[TASK BRIEF]
The entries below contain a line with "Select Home in" and a line with "Click the Calendar icon in sidebar". Quote exactly those two lines and all lines between them.

(Stored items)
• • • • • • •

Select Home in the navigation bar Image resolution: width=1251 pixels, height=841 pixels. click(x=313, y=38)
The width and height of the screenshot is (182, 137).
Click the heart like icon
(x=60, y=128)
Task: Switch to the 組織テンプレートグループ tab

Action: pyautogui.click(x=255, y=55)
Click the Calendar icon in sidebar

• • • • • • •

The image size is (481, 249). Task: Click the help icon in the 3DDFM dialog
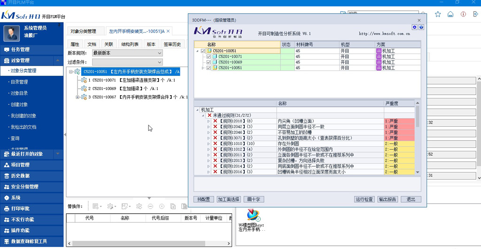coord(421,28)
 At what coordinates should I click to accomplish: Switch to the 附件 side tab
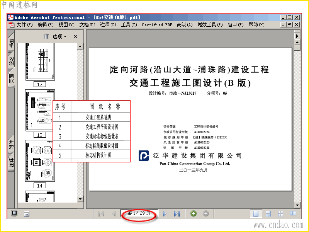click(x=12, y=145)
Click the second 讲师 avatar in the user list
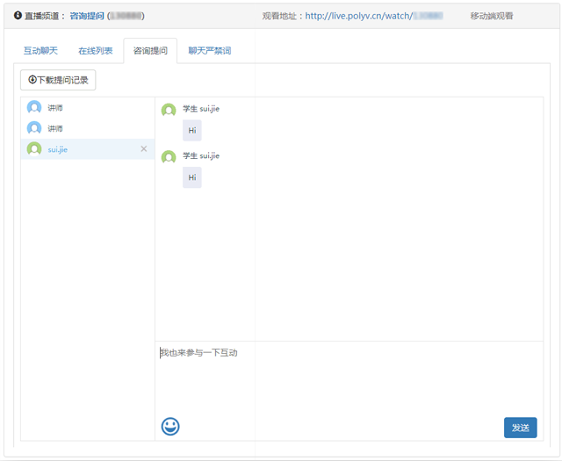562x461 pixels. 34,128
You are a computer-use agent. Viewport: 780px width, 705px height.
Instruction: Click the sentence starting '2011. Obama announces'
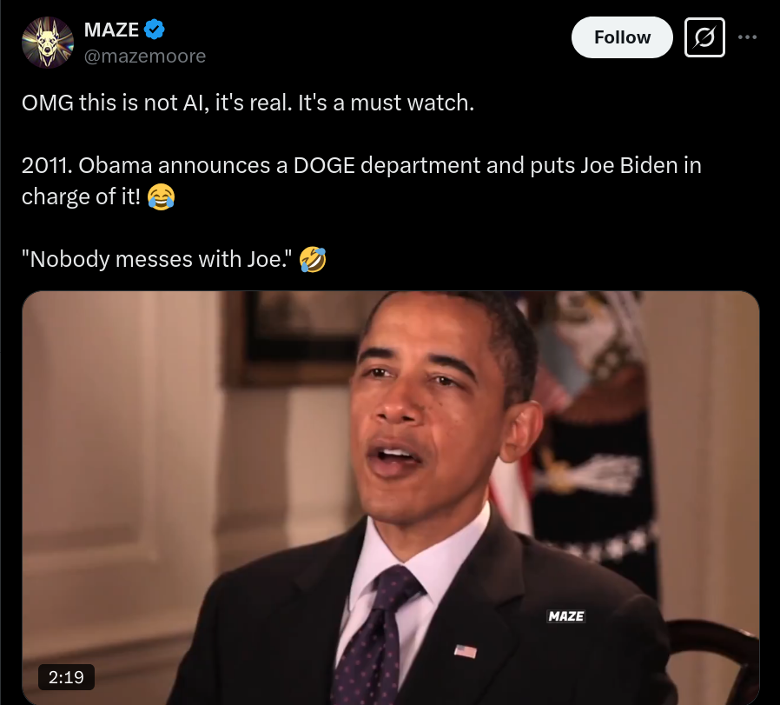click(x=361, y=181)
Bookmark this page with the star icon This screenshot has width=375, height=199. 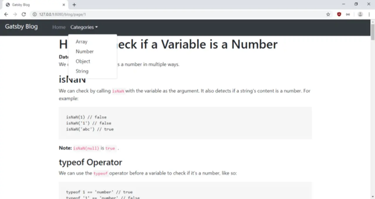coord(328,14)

• • • • • • •

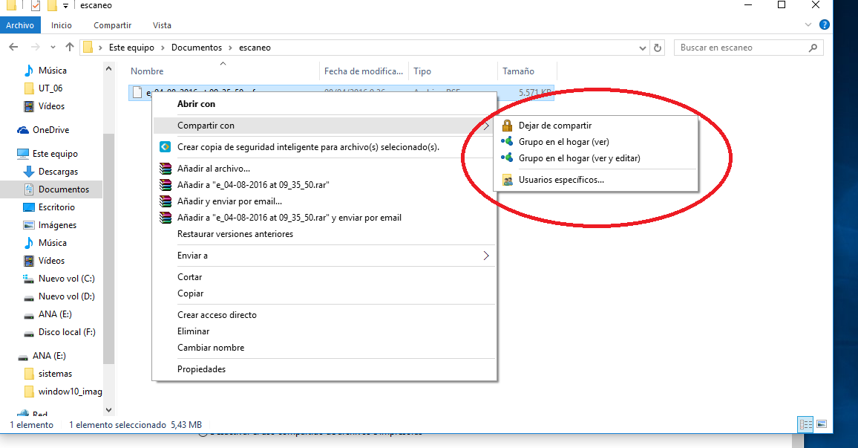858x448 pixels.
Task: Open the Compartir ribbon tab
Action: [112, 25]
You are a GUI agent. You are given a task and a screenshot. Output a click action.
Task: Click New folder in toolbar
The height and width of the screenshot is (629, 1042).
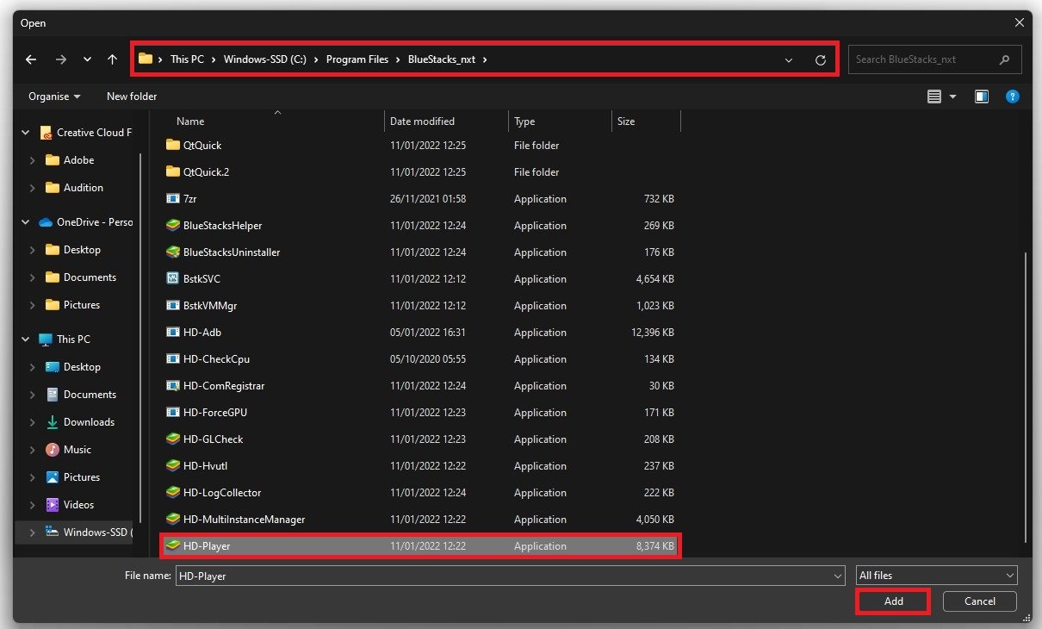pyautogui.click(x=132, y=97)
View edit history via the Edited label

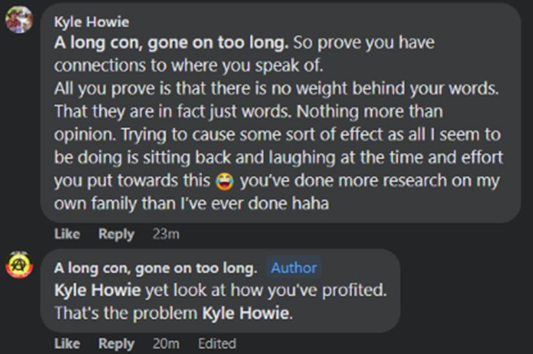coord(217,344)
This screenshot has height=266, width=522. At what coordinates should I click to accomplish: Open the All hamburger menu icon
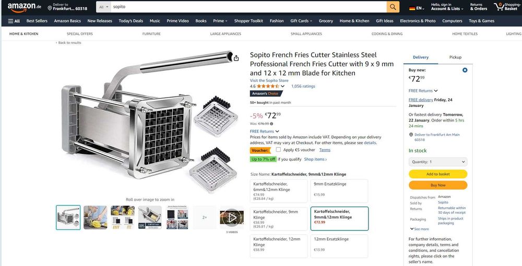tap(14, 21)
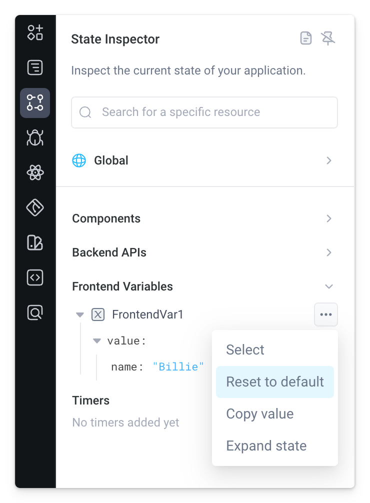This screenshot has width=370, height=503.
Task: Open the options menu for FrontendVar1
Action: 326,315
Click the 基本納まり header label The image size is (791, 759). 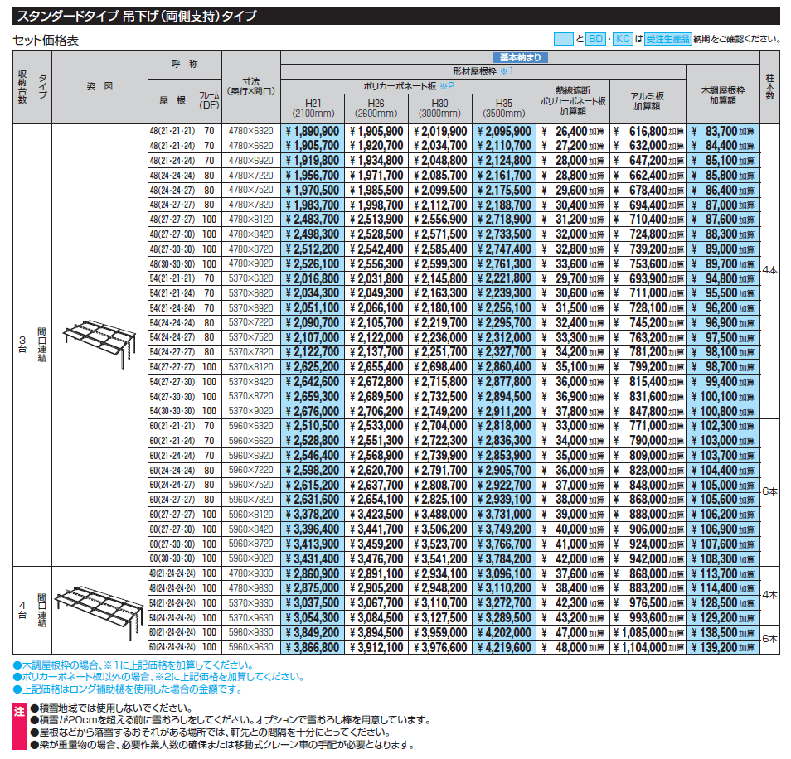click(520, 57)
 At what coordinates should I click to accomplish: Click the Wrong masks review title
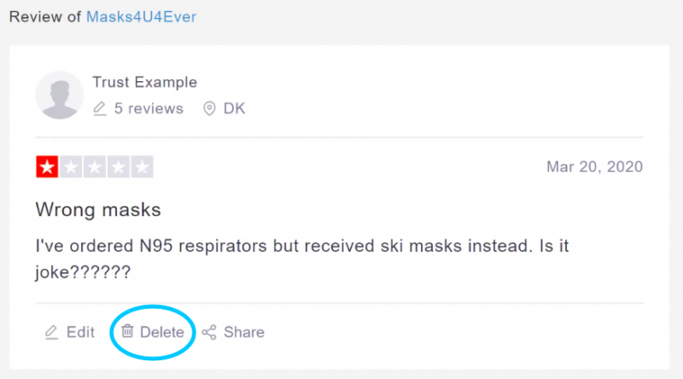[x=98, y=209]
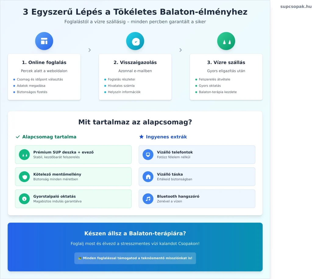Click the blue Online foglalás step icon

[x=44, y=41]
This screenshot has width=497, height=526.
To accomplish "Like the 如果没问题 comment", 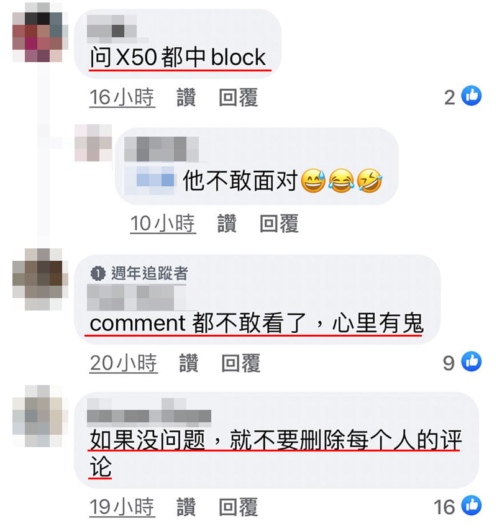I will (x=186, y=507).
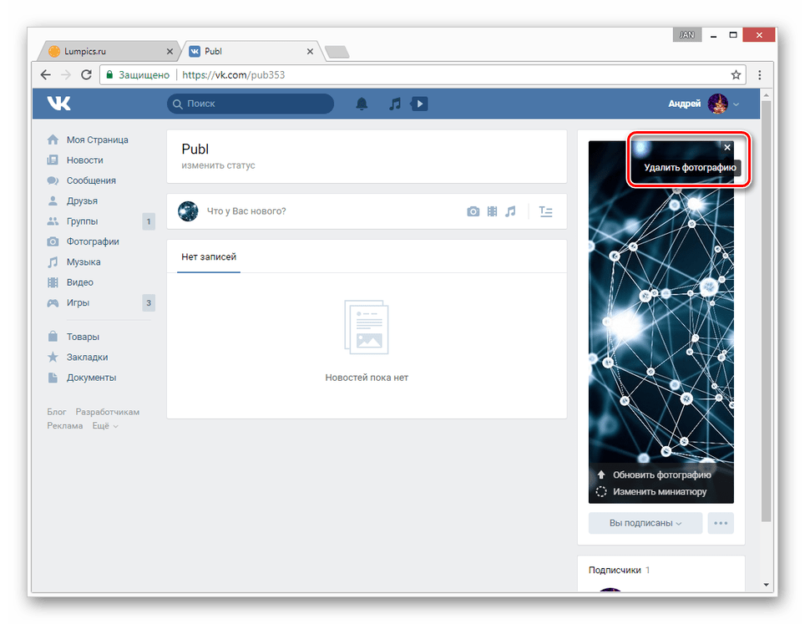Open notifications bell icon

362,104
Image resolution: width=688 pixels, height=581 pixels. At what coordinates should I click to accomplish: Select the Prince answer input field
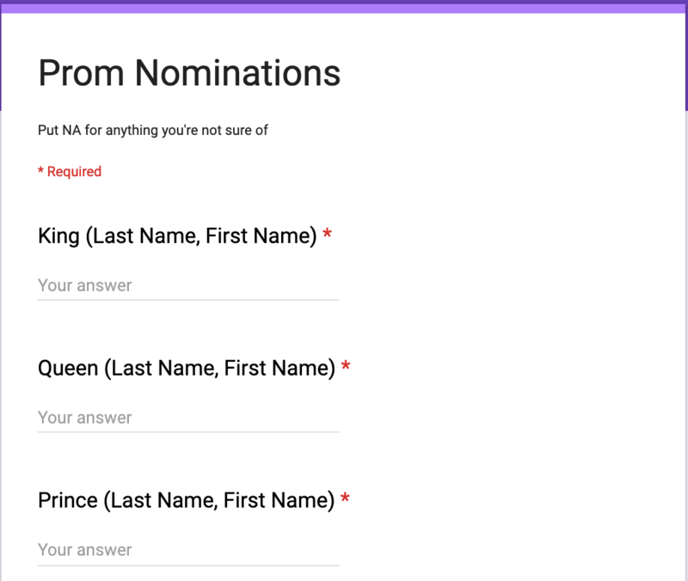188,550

• • • • • • •

[TASK RESPONSE]
Select Home in the navigation bar Image resolution: width=1251 pixels, height=841 pixels. click(x=313, y=38)
The width and height of the screenshot is (182, 137).
Click the heart like icon
(x=60, y=128)
Task: Switch to the 組織テンプレートグループ tab

Action: pyautogui.click(x=255, y=55)
Click the Calendar icon in sidebar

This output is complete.